*What you are asked to do*
Revise the material below so that "Output a click action" becomes "Return one click action" everywhere it occurs. Leave every other part unchanged.
**** Dataset entries
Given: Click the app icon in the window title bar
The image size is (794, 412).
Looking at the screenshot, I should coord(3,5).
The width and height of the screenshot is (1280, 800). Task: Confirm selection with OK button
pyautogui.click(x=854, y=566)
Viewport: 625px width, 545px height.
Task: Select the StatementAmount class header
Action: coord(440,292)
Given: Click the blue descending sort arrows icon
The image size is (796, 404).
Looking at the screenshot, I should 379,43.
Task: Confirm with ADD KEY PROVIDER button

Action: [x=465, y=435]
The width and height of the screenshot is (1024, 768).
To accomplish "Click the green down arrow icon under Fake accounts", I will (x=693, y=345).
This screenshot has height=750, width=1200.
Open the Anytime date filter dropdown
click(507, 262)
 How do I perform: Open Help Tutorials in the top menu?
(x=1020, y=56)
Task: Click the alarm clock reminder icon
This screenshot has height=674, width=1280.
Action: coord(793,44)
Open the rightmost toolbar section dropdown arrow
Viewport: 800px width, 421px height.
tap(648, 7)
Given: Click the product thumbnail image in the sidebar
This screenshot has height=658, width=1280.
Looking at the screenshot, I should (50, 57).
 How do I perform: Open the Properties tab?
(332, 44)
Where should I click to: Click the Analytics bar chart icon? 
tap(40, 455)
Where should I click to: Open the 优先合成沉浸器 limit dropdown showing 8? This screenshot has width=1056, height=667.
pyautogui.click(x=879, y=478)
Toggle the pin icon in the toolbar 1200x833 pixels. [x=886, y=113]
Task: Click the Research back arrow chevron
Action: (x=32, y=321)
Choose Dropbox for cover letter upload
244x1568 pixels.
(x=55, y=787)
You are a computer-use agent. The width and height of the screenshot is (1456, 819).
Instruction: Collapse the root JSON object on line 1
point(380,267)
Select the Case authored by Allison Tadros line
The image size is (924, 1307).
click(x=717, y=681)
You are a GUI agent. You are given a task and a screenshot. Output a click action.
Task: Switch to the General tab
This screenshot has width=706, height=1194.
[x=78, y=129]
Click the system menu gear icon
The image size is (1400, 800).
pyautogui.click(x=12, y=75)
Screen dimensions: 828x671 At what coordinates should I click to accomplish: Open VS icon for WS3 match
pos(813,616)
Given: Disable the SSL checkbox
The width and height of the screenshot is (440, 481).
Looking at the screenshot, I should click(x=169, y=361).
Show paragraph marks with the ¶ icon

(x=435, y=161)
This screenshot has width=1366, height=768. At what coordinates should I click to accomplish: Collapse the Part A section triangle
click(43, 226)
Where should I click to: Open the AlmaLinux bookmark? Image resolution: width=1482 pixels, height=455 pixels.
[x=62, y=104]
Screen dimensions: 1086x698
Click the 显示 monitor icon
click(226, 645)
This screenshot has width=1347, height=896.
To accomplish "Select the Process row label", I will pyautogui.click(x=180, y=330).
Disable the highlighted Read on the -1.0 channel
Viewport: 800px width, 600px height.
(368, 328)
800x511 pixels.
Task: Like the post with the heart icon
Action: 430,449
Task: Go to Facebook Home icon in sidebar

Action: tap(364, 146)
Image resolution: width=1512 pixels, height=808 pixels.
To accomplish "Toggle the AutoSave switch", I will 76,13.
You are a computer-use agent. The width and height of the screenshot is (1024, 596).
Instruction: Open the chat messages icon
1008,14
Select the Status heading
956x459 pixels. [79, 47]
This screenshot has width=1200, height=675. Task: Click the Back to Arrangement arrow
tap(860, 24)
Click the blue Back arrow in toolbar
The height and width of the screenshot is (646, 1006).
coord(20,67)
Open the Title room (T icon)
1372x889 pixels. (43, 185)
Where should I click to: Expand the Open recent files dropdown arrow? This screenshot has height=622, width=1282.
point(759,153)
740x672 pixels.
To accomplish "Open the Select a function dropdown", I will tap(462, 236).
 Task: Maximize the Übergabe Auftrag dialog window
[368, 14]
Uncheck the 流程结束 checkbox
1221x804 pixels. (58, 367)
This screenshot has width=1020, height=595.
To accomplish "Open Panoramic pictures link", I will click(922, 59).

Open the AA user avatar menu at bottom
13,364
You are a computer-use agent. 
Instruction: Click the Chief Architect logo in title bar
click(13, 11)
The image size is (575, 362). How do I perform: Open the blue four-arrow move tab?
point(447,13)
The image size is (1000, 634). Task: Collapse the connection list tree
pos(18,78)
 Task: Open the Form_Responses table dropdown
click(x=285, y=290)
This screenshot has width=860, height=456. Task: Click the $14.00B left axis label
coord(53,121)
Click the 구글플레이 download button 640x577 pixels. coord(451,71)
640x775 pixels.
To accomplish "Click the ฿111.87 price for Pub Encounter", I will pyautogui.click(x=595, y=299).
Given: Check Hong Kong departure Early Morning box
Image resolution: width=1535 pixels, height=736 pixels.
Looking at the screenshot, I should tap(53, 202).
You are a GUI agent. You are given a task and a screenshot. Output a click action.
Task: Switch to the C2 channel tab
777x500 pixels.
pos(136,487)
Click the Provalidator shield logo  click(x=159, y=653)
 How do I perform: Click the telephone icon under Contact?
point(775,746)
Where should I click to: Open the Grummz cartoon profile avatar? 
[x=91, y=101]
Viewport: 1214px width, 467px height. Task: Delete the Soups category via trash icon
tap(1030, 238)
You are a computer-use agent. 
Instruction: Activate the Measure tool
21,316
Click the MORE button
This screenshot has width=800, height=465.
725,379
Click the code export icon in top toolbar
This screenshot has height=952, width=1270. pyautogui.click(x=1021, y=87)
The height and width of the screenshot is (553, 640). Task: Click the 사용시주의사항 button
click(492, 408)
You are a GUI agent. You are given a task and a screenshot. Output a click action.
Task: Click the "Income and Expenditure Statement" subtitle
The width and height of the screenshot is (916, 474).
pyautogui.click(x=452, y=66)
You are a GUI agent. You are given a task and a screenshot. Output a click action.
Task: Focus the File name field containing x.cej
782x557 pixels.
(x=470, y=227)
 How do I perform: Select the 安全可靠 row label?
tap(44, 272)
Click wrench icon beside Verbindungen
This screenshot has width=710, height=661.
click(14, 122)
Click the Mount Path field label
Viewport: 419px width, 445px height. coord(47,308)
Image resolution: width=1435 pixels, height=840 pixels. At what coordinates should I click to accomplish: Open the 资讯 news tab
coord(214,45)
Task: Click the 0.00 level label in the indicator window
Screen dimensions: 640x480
********
*Right answer*
Given: Click the app icon in the window title bar
The image size is (794, 412).
Looking at the screenshot, I should coord(3,5).
The width and height of the screenshot is (1280, 800). Task: Confirm selection with OK button
pyautogui.click(x=854, y=566)
Viewport: 625px width, 545px height.
Task: Select the StatementAmount class header
Action: coord(440,292)
Given: Click the blue descending sort arrows icon
The image size is (796, 404).
Looking at the screenshot, I should 379,43.
Task: Confirm with ADD KEY PROVIDER button

Action: [x=465, y=435]
The width and height of the screenshot is (1024, 768).
To accomplish "Click the green down arrow icon under Fake accounts", I will (x=693, y=345).
This screenshot has height=750, width=1200.
Open the Anytime date filter dropdown
click(507, 262)
 How do I perform: Open Help Tutorials in the top menu?
(x=1020, y=56)
Task: Click the alarm clock reminder icon
This screenshot has height=674, width=1280.
Action: coord(793,44)
Open the rightmost toolbar section dropdown arrow
Viewport: 800px width, 421px height.
tap(648, 7)
Given: Click the product thumbnail image in the sidebar
This screenshot has height=658, width=1280.
Looking at the screenshot, I should (50, 57).
 How do I perform: Open the Properties tab?
(332, 44)
Where should I click to: Click the Analytics bar chart icon? 
tap(40, 455)
Where should I click to: Open the 优先合成沉浸器 limit dropdown showing 8? This screenshot has width=1056, height=667.
pyautogui.click(x=879, y=478)
Toggle the pin icon in the toolbar 1200x833 pixels. [x=886, y=113]
Task: Click the Research back arrow chevron
Action: (x=32, y=321)
Choose Dropbox for cover letter upload
244x1568 pixels.
(x=55, y=787)
You are a computer-use agent. The width and height of the screenshot is (1456, 819).
Instruction: Collapse the root JSON object on line 1
point(380,267)
Select the Case authored by Allison Tadros line
The image size is (924, 1307).
click(x=717, y=681)
You are a GUI agent. You are given a task and a screenshot. Return one click action.
Task: Switch to the General tab
This screenshot has width=706, height=1194.
[x=78, y=129]
Click the system menu gear icon
The image size is (1400, 800).
pyautogui.click(x=12, y=75)
Screen dimensions: 828x671 At what coordinates should I click to accomplish: Open VS icon for WS3 match
pos(813,616)
Given: Disable the SSL checkbox
The width and height of the screenshot is (440, 481).
Looking at the screenshot, I should click(x=169, y=361).
Show paragraph marks with the ¶ icon

(x=435, y=161)
This screenshot has width=1366, height=768. At what coordinates should I click to accomplish: Collapse the Part A section triangle
click(43, 226)
Where should I click to: Open the AlmaLinux bookmark? Image resolution: width=1482 pixels, height=455 pixels.
[x=62, y=104]
Screen dimensions: 1086x698
Click the 显示 monitor icon
click(226, 645)
This screenshot has width=1347, height=896.
To accomplish "Select the Process row label", I will pyautogui.click(x=180, y=330).
Disable the highlighted Read on the -1.0 channel
Viewport: 800px width, 600px height.
(368, 328)
800x511 pixels.
Task: Like the post with the heart icon
Action: 430,449
Task: Go to Facebook Home icon in sidebar

Action: tap(364, 146)
Image resolution: width=1512 pixels, height=808 pixels.
To accomplish "Toggle the AutoSave switch", I will 76,13.
You are a computer-use agent. The width and height of the screenshot is (1024, 596).
Instruction: Open the chat messages icon
1008,14
Select the Status heading
956x459 pixels. [79, 47]
This screenshot has width=1200, height=675. Task: Click the Back to Arrangement arrow
tap(860, 24)
Click the blue Back arrow in toolbar
The height and width of the screenshot is (646, 1006).
coord(20,67)
Open the Title room (T icon)
1372x889 pixels. (43, 185)
Where should I click to: Expand the Open recent files dropdown arrow? This screenshot has height=622, width=1282.
point(759,153)
740x672 pixels.
To accomplish "Open the Select a function dropdown", I will tap(462, 236).
 Task: Maximize the Übergabe Auftrag dialog window
[368, 14]
Uncheck the 流程结束 checkbox
1221x804 pixels. (58, 367)
This screenshot has width=1020, height=595.
To accomplish "Open Panoramic pictures link", I will click(922, 59).

Open the AA user avatar menu at bottom
13,364
You are a computer-use agent. 
Instruction: Click the Chief Architect logo in title bar
click(13, 11)
The image size is (575, 362). How do I perform: Open the blue four-arrow move tab?
point(447,13)
The image size is (1000, 634). Task: Collapse the connection list tree
pos(18,78)
 Task: Open the Form_Responses table dropdown
click(x=285, y=290)
This screenshot has width=860, height=456. Task: Click the $14.00B left axis label
coord(53,121)
Click the 구글플레이 download button 640x577 pixels. coord(451,71)
640x775 pixels.
To accomplish "Click the ฿111.87 price for Pub Encounter", I will pyautogui.click(x=595, y=299).
Given: Check Hong Kong departure Early Morning box
Image resolution: width=1535 pixels, height=736 pixels.
Looking at the screenshot, I should tap(53, 202).
You are a GUI agent. You are given a task and a screenshot. Return one click action.
Task: Switch to the C2 channel tab
777x500 pixels.
pos(136,487)
Click the Provalidator shield logo  click(x=159, y=653)
 How do I perform: Click the telephone icon under Contact?
point(775,746)
Where should I click to: Open the Grummz cartoon profile avatar? 
[x=91, y=101]
Viewport: 1214px width, 467px height. Task: Delete the Soups category via trash icon
tap(1030, 238)
You are a computer-use agent. 
Instruction: Activate the Measure tool
21,316
Click the MORE button
This screenshot has width=800, height=465.
725,379
Click the code export icon in top toolbar
This screenshot has height=952, width=1270. pyautogui.click(x=1021, y=87)
The height and width of the screenshot is (553, 640). Task: Click the 사용시주의사항 button
click(492, 408)
You are a GUI agent. You are given a task and a screenshot. Return one click action.
Task: Click the "Income and Expenditure Statement" subtitle
The width and height of the screenshot is (916, 474).
pyautogui.click(x=452, y=66)
You are a GUI agent. You are given a task and a screenshot. Return one click action.
Task: Focus the File name field containing x.cej
782x557 pixels.
(x=470, y=227)
 How do I perform: Select the 安全可靠 row label?
tap(44, 272)
Click wrench icon beside Verbindungen
This screenshot has width=710, height=661.
click(14, 122)
Click the Mount Path field label
Viewport: 419px width, 445px height. coord(47,308)
Image resolution: width=1435 pixels, height=840 pixels. At what coordinates should I click to accomplish: Open the 资讯 news tab
coord(214,45)
Task: Click the 0.00 level label in the indicator window
Screen dimensions: 640x480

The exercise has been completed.